I'm one to ask "big questions" like, what is Love, for example. I have put quite a deal of thought into it, as it has run through my life like a bull in china shop. The path of destruction some of my partners have left still aren't cleaned up completely. I thoroughly enjoy deep contemplation, and discussion about such things too. It's one of the passions in my life. When my marriage disintegrated and my family became fragmented, I found myself needing to understand why people behave the way they do, and I went looking for some answers. I have come to understand that we're merely the most social and talkative of the social primates, and I'm becoming something of an amateur primatologist.In my discussions with people about "being human" I often hear people who feel that understanding love as a biochemical process robs it of it's wonder. I don't feel that it does at all. I have felt love, in small doses since I came to this understanding, and to be honest, I have appreciated it more now that I understand better, what's happening. It's a difficult thing to explain though. The "feelings" are the same, whether you think they're some mystical energy that moves through you, or whether you think they are caused by hormones and neurotransmitters.

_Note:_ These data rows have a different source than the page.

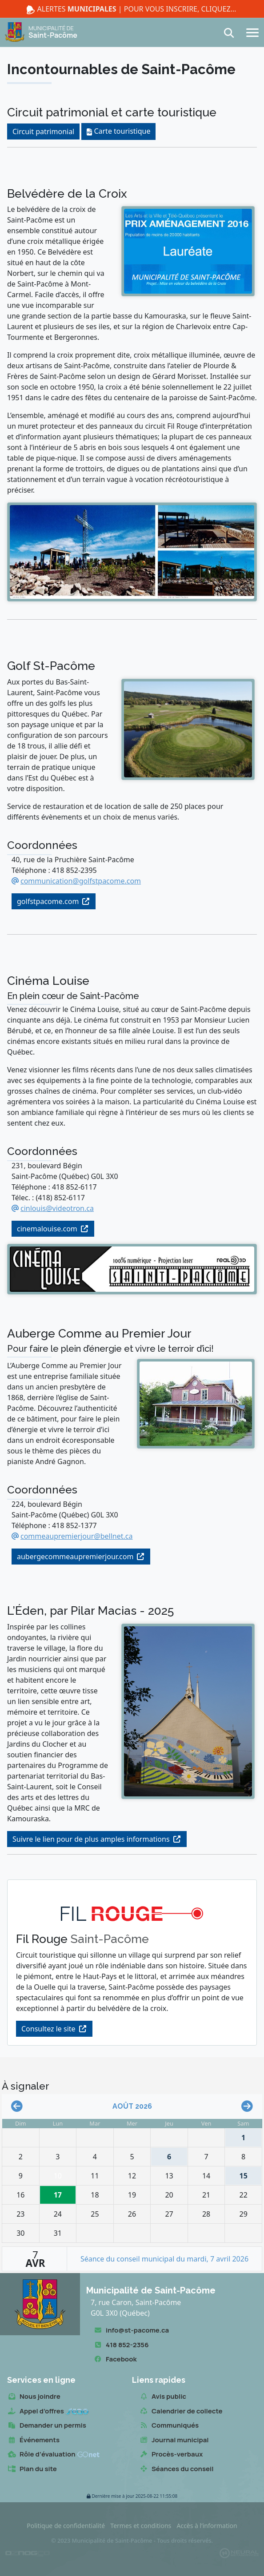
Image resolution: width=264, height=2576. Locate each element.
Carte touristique (122, 131)
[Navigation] (252, 32)
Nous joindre (33, 2397)
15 (239, 2174)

Take sunrises for example. My natural god-given eyesight isn't all that great at a distance. But through the wonders of science, I can get glasses. I can see the sunrise much clearer, and in far greater detail, thanks to science.
Do the glasses make my experience of the sunrise a lesser experience or greater?
If I were to reason that understanding the science of love ruins the experience of love, and then extrapolate that back to the sunrise, the sunrise would look less magnificent to me, than it does to someone who doesn't need glasses, who is ignorant of the properties of the electromagnetic spectrum, who has no comprehension of the atmospheric affects on light which cause the color shifts of our star's light, when it is low on the horizon. Also, modern man, with his understanding of the Sun, as a star, about which the Earth orbits, and spins on it's axis, would have a reduced experience of the sunrise, than an ancient man, ignorant of the science of a sunrise, who thought it was a god, in a chariot.
Being a primate is no different than being a human, it's merely more humble, you cease to be a special creation of mystical forces, and become a special creation of the forces of nature. It's different words for the same thing. The difference between them is that with science and primatology you understand why things are this way, with "mysticism" you see it as more artistic. If you paint a picture with a paint-by-numbers approach, or whether you do it freehand, given a high enough resolution, you wind up with the same picture.
I'll never be a special creation again, I'm simply a talking primate. I have one life here on Earth and I can guarantee you one thing, If I ever "execute my love subroutine" again, I won't be riding the wave like some teenage surfer who doesn't know what causes the waves. I will enjoy it more deeply, and more thoroughly, than people who refuse to see science as science, and insist on being something magical, rather than accepting the fact they are simply a talking ape. I'll be aware of my shortcomings, where they will see the unknown. I cannot see how admitting that Love is a biochemical reaction with the evolutionary purpose of causing deep attachment in order to preserve the species, makes it any less "magical" of a feeling when you're feeling it. In fact, to me, it makes it far more incredible and wondrous, that it is the way it is, created by ancient, evolutionary forces, than if it were "poofed" into being by some invisible magic man, a few thousand years ago.
Do you think the oceanographer who specializes in wave formation enjoys surfing any less than a teenage pothead? Understanding the formation of waves versus "feeling them" doesn't make surfing any less fun. I've done the love thing as a "stoner" high on neurochemicals and riding the waves without understanding what caused them, or when they were going to end, several times now, and they all ended poorly. I don't want to waste the next time on chance and magical notions.
If being "truly a man" means returning to an understanding of life where I have to be something better than the rest of the critters on my planet, with a magical spark in me that defies explanation, then I'm afraid I'll simply be an ape for the rest of my time here. And I'm perfectly content with that situation. If there is one thing my 45 years have taught me, it's that there is nothing special about me. I'm made from the same stardust as everything else around me, and that's special enough for me.